Este año pasará a los anales de la historia. Será estudiado por las generaciones futuras. Será analizado de una forma objetiva, espero.

Este año 2020 termina. Pero creo que no debemos poner muchas esperanzas en el 2021, sólo las justas, y no bajar la guardia.

Pérdidas y encuentros

Este 2020 va a ser recordado por los siglos de los siglos. Amén (que diría mi Abuela). Saldrá en los libros de texto, posiblemente, y formará parte de la EBAU-Selectividad o como se llame el examen «de acceso» a la Universidad dentro de unos años.

Cada persona, como todo, lo estamos viviendo de una manera diferente. Hay personas más responsables que otras, más precavidas, menos…

Estamos perdiendo tiempo, momentos, abrazos, besos, caricias, conversaciones cara a cara… Estamos perdiendo personas por culpa de la pandemia, pero también por otras causas que han pasado a un segundo o tercer plano.

Estas pérdidas nos pasarán factura. Bueno, quizás ya nos la esté pasando.

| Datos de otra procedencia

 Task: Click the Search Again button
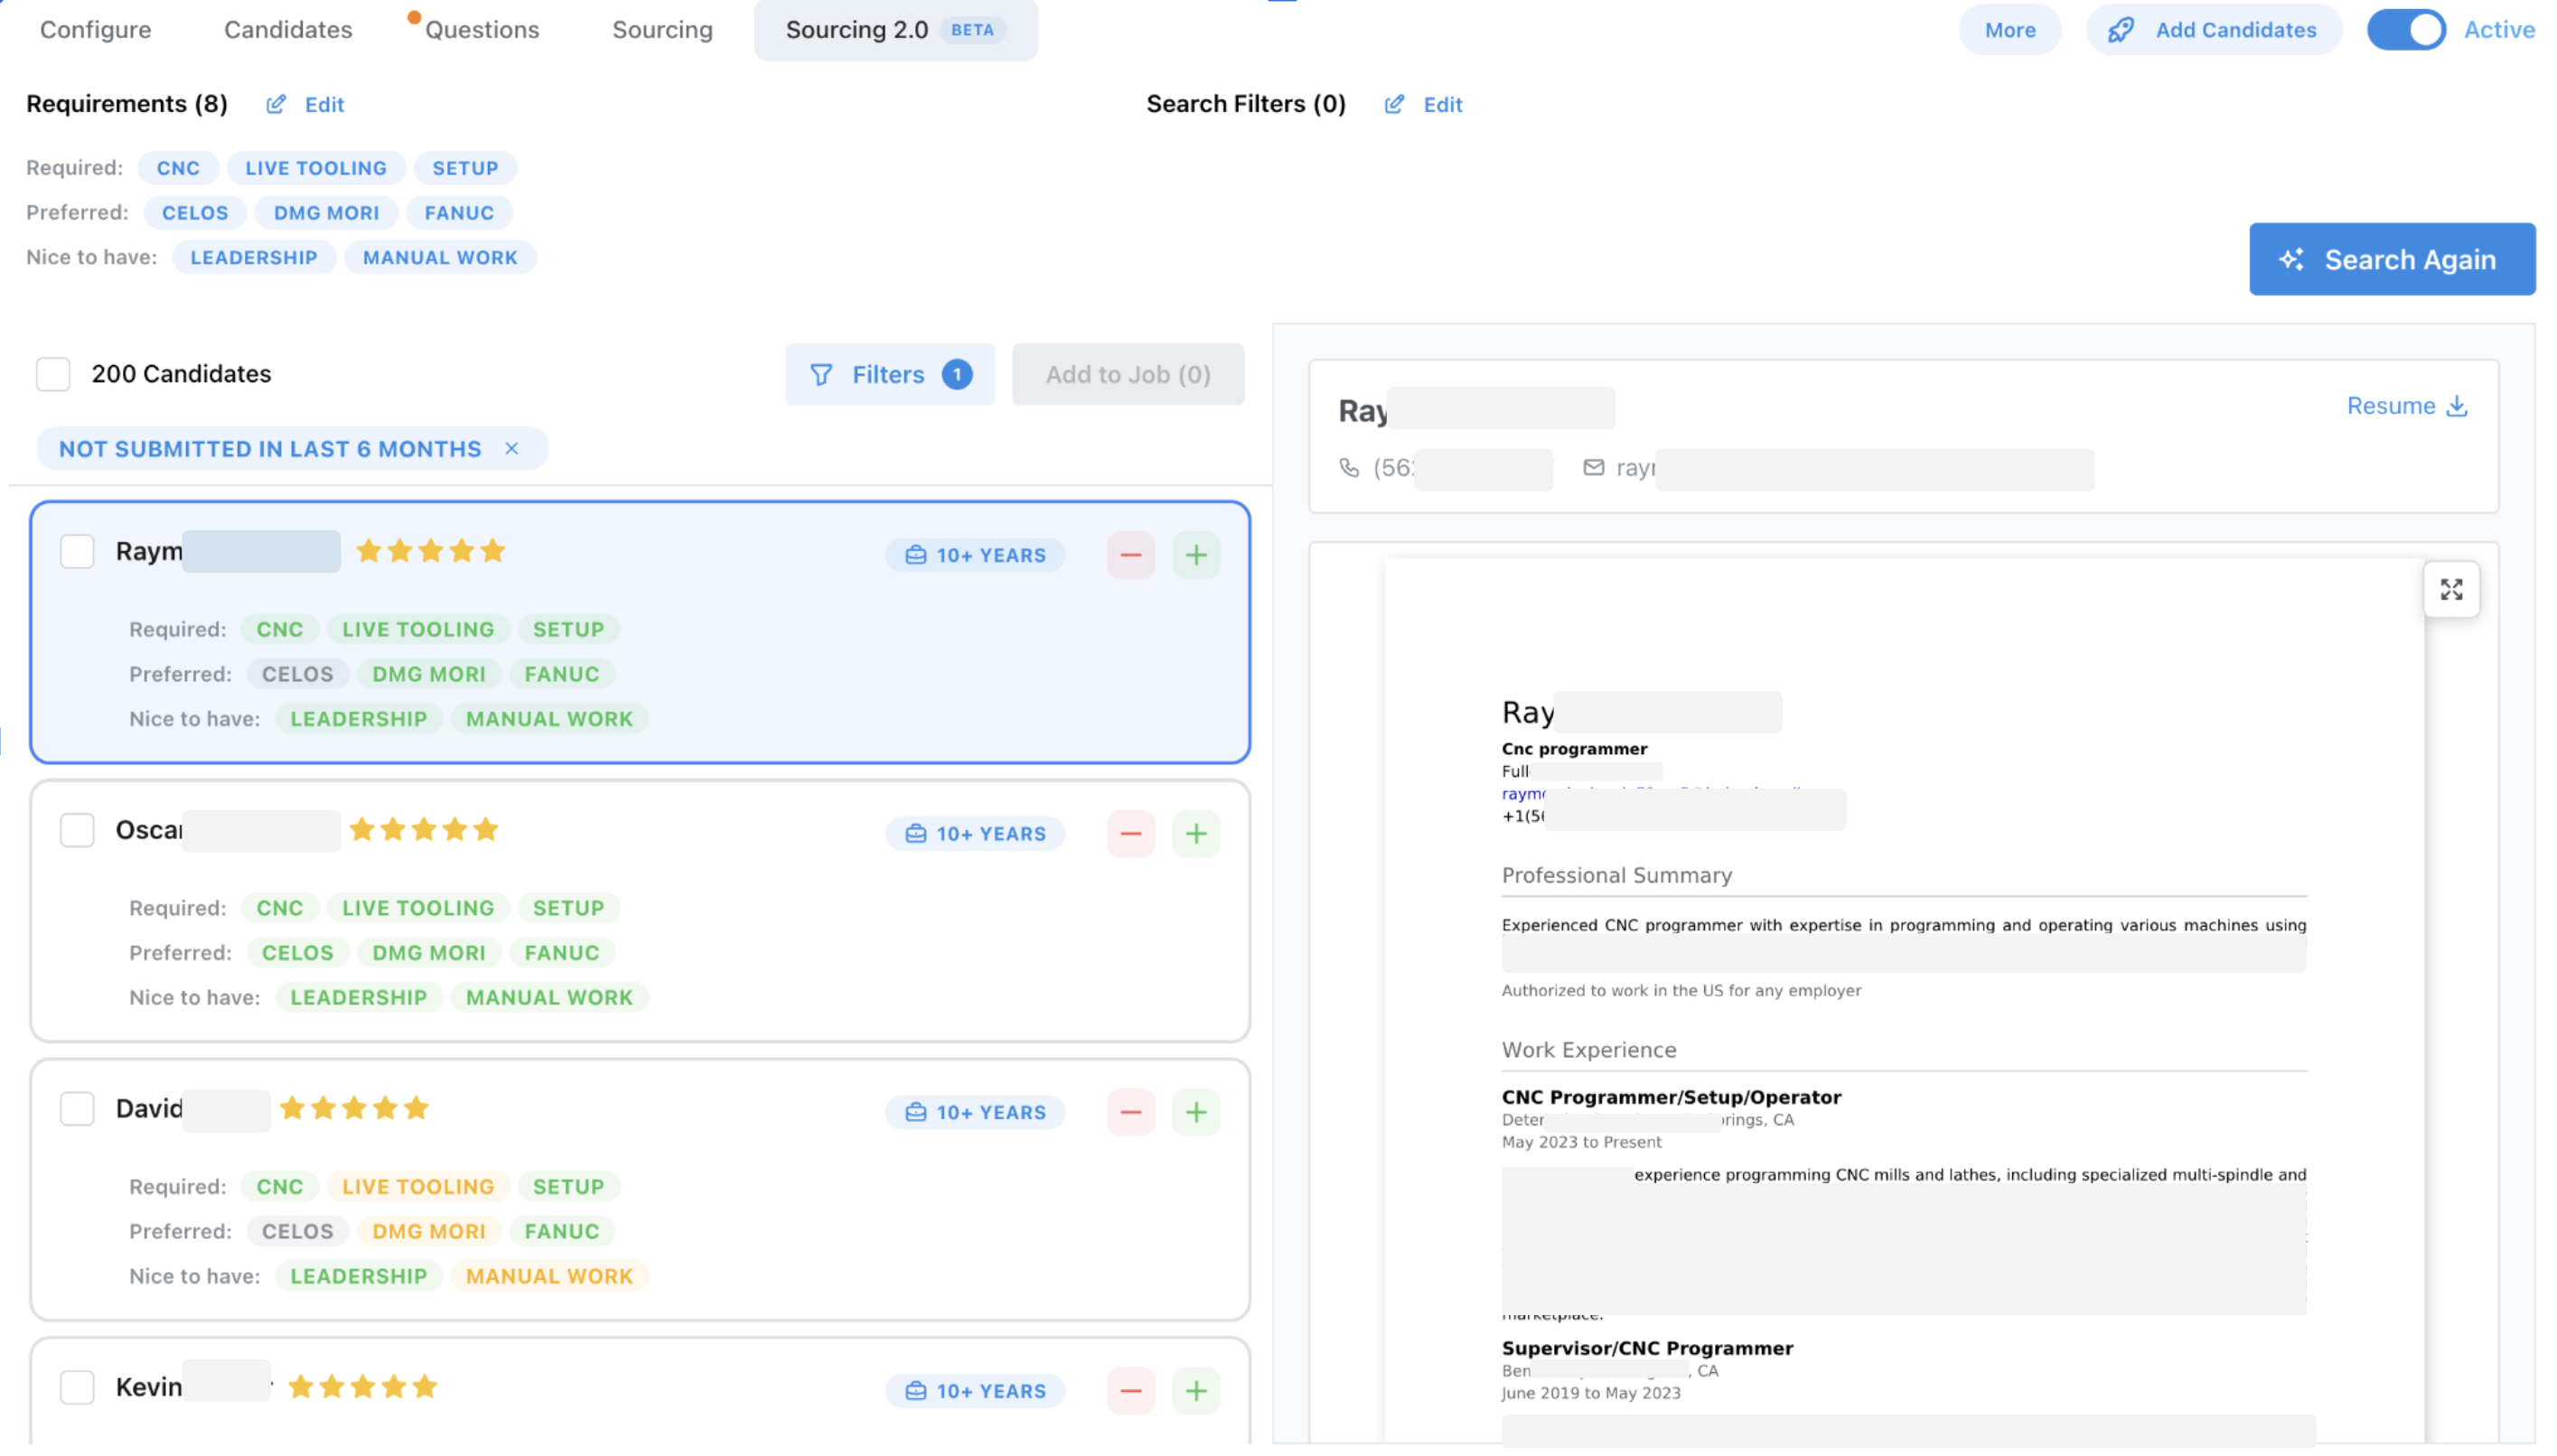(x=2392, y=259)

Personalmente he perdido a un ser muy muy querido. Era una pérdida anunciada y esperada desde hace bastante tiempo. Pero esto no significa que no duela.

Me decía un amigo que esperaba que yo estuviera peor, que lo llevara mal. Lo cierto es que, como le contesté, «ya lo había llorado» en la soledad de las distintas habitaciones de hospital que había visitado en los últimos años.

También es cierto que, puede ser, que me pille algo más madura; que la soledad de espíritu me haya hecho aceptarlo poco a poco, con el tiempo.

Como dice mi hermano: ella dejó de ser ella hace mucho tiempo.

La pérdida era inevitable.

Tengo el recuerdo, marcado a fuego en mi mente, de su mirada el día antes de su marcha. Su mirada penetrante, su mirada nublada por las cataratas de recuerdos que se iban marchando cada vez más rápido. Ahora pienso que era una mirada de despedida.

Hay pérdidas que son necesarias, aunque nos aferremos a ellas como si fuera lo único que tenemos. Aunque nos pueda el egoísmo de nuestro amor, aunque nos cueste soltar y nos ahoguen las lágrimas y la congoja.

Hay pérdidas que son necesarias para poder vivir.

Hay que soltar para encontrar. Hay que soltar para vivir.

Las pérdidas son ley de vida. Pero eso no significa que no duela, que no te encoja el alma y se forme un nudo en la garganta cuando se agolpan los recuerdos y las ausencias.

Las pérdidas, siempre son pérdidas y duelen.